**QUESTIONS:**
1) Repeat the part of the hospital passage that opens with the words containing "Thus, in the" and closes with "abused their authority.", putting "private suites" in place of "luxury suites".
2) Answer these questions from the hospital passage:
(a) On what street are the offices of Yaron Properties?
(b) How long did the trial last?
(c) In what city and year did the blog first discuss aggressive hospital bill collection?

**TEXT PASSAGE:**
Neither Yaron, a resident of Meadowbrook, Montgomery County, nor his attorneys could be reached for comment yesterday. No one answered at Yaron Properties, his offices on Arch Street in Old City.

Bucks County native Moshe Buchnik, a president of two asbestos-abatement companies, was also convicted after the four-week trial. Santo Saglimbeni, a former vice president of facilities operations at the hospital, and Emilio 'Tony' Figueroa, a former director of facilities operations at the hospital, were also convicted. The FBI said the two former hospital employees steered contracts to Yaron and Buchnik in exchange for the kickbacks.

The Inquirer apparently covered the story because Yaron lives in Philadelphia. Thus it treated the convictions of a former vice president and former director of facilities operations at New York Presbyterian/ Weill Cornell Hospital as afterthoughts.

Summary

Thus, in the last six weeks, we have been treated to stories that showed how New York Presbyterian/ Weill Cornell Hospital has devoted substantial resources to create luxury suites for rich patients, presumably because they may pay cash; while simultaneously hounding poor patients who could not pay their large medical bills, even though the hospital was receiving government funds for indigent care; and until recently was employing some executives now shown to have abused their authority.

The themes of the three individual stories should be familiar.

The first story was a reminder that the very rich are different from you and me in how they interact with the health care system. In many ways, the rich and powerful - some might call them the one percent - are personally protected from various aspects of health care dysfunction. For example, here we have discussed how wealthy executives seem to be able to obtain health insurance with benefits unheard of by the more common folk, and here we discussed how the wealthy and influential may get preferential hospital treatment. Thus, even one percenters who are not otherwise involved in health care may not be inclined to lend their support to any efforts to really reform the system.

Aggressive bill collection practices by hospitals which are supposed to serve the poor are also old news. We first discussed such practices occurring in New York City in 2004 - yes, this blog is that old. We also discussed such practices in Baltimore in 2008. Such practices are an example of mission-hostile management.

Finally, we have commented many times about misbehavior by health care executives, and discussed examples of fraud, kickbacks, and health care corruption. It has been unusual, however, for individual executives to actually suffer negative consequences when they induce systemic misbehavior in their organizations. Instead, the results are often legal settlements that only lead to financial penalties on the organizations that are no more than costs of doing business.

**INFORMATION SUPPLIED:**
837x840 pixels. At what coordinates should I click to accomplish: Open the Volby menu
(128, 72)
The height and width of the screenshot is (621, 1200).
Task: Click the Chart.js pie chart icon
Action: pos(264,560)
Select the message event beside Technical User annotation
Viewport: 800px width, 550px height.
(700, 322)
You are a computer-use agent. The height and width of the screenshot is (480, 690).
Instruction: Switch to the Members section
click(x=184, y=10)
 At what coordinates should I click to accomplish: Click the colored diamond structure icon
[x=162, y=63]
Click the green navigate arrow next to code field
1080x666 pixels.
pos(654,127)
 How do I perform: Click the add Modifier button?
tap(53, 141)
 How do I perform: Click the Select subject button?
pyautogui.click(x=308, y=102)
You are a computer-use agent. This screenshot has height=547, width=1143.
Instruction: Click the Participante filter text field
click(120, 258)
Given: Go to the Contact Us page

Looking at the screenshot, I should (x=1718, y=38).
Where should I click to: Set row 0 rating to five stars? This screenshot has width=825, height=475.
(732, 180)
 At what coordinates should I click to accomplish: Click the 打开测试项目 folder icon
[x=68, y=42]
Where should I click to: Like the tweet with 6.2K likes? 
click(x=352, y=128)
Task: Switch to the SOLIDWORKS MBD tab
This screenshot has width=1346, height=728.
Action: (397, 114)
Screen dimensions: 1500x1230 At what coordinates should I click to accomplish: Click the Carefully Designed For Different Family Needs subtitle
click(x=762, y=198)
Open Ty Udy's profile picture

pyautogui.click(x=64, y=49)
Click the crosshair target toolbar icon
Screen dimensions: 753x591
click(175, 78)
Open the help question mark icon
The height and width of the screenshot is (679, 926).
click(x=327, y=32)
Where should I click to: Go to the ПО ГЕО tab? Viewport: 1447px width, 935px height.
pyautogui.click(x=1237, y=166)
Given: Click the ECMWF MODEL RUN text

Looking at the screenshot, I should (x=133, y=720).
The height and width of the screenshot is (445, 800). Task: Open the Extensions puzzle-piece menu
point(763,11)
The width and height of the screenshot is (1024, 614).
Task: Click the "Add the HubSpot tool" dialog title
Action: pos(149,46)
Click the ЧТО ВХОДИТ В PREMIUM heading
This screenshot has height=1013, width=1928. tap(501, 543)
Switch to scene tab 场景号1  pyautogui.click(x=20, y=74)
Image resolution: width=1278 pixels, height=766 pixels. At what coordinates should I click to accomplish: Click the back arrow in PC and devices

**ANSWER SECTION:**
1)
Thus, in the last six weeks, we have been treated to stories that showed how New York Presbyterian/ Weill Cornell Hospital has devoted substantial resources to create private suites for rich patients, presumably because they may pay cash; while simultaneously hounding poor patients who could not pay their large medical bills, even though the hospital was receiving government funds for indigent care; and until recently was employing some executives now shown to have abused their authority.

2)
(a) Arch Street, in Old City.
(b) Four weeks.
(c) New York City, in 2004.